■ Materials provided:
--- START ---
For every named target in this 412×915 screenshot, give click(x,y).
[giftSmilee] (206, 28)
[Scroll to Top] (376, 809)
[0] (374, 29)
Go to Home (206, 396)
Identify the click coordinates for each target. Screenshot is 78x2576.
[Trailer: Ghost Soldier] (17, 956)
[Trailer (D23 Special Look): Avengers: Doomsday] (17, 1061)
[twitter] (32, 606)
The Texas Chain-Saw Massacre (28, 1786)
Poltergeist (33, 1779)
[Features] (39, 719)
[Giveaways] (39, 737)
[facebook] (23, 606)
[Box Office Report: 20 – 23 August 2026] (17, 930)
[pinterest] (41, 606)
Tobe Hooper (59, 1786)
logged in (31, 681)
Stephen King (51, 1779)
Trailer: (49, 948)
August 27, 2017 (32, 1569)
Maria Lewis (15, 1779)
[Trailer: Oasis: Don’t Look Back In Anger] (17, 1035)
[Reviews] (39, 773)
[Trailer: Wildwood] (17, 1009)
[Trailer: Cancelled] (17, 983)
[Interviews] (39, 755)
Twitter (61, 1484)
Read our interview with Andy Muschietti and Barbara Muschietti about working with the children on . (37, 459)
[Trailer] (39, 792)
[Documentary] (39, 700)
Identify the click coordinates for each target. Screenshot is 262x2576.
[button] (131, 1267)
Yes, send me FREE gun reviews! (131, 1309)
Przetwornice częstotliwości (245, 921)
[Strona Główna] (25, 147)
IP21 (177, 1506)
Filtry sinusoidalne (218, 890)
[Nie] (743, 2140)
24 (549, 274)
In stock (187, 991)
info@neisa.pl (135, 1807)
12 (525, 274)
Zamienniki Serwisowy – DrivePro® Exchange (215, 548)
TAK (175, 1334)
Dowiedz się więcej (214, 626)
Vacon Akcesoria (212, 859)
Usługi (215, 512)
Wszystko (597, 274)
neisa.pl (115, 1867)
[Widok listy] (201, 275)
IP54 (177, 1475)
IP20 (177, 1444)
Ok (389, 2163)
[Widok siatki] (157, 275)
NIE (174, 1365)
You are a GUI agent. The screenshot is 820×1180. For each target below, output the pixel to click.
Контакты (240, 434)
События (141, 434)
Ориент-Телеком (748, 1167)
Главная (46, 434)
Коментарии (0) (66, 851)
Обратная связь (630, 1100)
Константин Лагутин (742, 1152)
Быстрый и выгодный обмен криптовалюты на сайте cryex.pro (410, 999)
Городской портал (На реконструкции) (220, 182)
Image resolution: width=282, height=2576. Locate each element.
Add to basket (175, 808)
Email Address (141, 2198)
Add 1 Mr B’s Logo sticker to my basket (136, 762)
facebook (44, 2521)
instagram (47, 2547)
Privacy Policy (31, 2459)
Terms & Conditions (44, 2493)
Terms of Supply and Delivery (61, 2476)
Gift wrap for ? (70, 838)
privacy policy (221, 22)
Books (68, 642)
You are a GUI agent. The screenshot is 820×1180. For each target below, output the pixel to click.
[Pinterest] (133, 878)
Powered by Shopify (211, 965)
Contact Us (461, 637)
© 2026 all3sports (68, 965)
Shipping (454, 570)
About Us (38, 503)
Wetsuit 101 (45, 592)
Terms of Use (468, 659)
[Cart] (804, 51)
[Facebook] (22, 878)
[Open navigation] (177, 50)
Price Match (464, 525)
--- END ---
■ Prompt:
Transcribe exactly, and only, the lines from the opening line of the records through the line containing "24 (549, 274)".

■ Worked solution:
For every named target in this 412×915 screenshot, give click(x,y).
[giftSmilee] (206, 28)
[Scroll to Top] (376, 809)
[0] (374, 29)
Go to Home (206, 396)
Identify the click coordinates for each target. Screenshot is 78x2576.
[Trailer: Ghost Soldier] (17, 956)
[Trailer (D23 Special Look): Avengers: Doomsday] (17, 1061)
[twitter] (32, 606)
The Texas Chain-Saw Massacre (28, 1786)
Poltergeist (33, 1779)
[Features] (39, 719)
[Giveaways] (39, 737)
[facebook] (23, 606)
[Box Office Report: 20 – 23 August 2026] (17, 930)
[pinterest] (41, 606)
Tobe Hooper (59, 1786)
logged in (31, 681)
Stephen King (51, 1779)
Trailer: (49, 948)
August 27, 2017 (32, 1569)
Maria Lewis (15, 1779)
[Trailer: Oasis: Don’t Look Back In Anger] (17, 1035)
[Reviews] (39, 773)
[Trailer: Wildwood] (17, 1009)
[Trailer: Cancelled] (17, 983)
[Interviews] (39, 755)
Twitter (61, 1484)
Read our interview with Andy Muschietti and Barbara Muschietti about working with the children on . (37, 459)
[Trailer] (39, 792)
[Documentary] (39, 700)
Identify the click coordinates for each target. Screenshot is 262x2576.
[button] (131, 1267)
Yes, send me FREE gun reviews! (131, 1309)
Przetwornice częstotliwości (245, 921)
[Strona Główna] (25, 147)
IP21 (177, 1506)
Filtry sinusoidalne (218, 890)
[Nie] (743, 2140)
24 (549, 274)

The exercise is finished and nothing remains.